::: INPUT RECORDS :::

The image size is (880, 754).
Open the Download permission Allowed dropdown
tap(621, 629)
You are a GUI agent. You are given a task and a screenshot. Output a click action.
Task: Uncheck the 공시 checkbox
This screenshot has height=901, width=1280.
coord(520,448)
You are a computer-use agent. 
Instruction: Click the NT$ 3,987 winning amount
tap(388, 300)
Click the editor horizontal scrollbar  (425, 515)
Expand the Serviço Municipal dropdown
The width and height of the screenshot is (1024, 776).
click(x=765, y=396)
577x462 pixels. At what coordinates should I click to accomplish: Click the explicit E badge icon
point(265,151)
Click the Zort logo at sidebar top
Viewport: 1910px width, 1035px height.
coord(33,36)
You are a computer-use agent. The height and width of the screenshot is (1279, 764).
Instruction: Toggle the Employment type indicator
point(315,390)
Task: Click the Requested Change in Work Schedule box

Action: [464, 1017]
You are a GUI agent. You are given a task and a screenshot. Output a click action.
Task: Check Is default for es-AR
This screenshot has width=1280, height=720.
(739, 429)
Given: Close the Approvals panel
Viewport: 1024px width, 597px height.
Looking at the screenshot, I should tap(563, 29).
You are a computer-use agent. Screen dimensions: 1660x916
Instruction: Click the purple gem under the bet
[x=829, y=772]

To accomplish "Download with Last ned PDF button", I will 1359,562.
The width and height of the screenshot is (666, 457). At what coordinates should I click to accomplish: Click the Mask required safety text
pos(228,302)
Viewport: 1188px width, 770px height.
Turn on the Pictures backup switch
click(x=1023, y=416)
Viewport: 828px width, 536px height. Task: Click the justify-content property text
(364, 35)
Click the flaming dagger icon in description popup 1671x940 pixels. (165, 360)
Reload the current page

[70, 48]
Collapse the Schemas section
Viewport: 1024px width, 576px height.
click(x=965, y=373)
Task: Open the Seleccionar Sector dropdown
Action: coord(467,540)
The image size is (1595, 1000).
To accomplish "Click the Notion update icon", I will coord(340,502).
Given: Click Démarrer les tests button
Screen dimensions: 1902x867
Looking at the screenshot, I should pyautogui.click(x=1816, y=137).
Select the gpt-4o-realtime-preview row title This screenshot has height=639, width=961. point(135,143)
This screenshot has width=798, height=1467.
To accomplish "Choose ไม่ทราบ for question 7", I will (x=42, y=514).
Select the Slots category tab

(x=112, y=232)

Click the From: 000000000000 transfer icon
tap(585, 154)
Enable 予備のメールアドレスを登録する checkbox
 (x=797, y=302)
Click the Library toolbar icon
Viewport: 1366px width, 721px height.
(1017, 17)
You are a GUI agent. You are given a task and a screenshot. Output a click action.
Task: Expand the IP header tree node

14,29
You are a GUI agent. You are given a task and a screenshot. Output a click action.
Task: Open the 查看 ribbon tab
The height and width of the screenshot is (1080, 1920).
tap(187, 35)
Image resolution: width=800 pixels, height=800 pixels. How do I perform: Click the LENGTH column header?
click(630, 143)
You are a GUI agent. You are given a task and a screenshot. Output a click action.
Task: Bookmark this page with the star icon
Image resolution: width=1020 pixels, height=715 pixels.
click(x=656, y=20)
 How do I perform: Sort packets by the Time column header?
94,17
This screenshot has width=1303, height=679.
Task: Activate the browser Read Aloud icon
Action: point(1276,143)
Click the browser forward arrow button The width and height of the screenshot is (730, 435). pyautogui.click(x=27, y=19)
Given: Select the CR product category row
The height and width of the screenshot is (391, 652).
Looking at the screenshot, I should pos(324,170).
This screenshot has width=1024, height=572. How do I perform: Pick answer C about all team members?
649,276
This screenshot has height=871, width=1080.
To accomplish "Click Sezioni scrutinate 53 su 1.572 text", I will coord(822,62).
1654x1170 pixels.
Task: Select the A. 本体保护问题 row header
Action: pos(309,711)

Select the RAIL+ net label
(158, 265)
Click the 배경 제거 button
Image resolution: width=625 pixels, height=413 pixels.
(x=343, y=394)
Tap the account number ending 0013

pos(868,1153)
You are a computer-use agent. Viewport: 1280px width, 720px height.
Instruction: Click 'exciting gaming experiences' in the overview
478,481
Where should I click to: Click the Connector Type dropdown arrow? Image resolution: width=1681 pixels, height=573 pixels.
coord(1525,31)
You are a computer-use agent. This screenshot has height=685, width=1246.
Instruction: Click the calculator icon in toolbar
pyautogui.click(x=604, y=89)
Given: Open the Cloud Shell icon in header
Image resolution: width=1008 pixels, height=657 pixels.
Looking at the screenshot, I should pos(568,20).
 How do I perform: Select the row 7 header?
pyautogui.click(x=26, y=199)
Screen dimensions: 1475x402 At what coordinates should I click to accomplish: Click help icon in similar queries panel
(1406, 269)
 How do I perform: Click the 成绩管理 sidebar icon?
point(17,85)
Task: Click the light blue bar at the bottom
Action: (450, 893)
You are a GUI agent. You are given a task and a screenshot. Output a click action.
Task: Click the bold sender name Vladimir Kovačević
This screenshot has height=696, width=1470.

:::

-- EXERCISE INSTRUCTIONS --
Check each line above for "size" and return the ones that have it.

-- EXERCISE ANSWER --
The image size is (880, 754).
The image size is (1595, 1000).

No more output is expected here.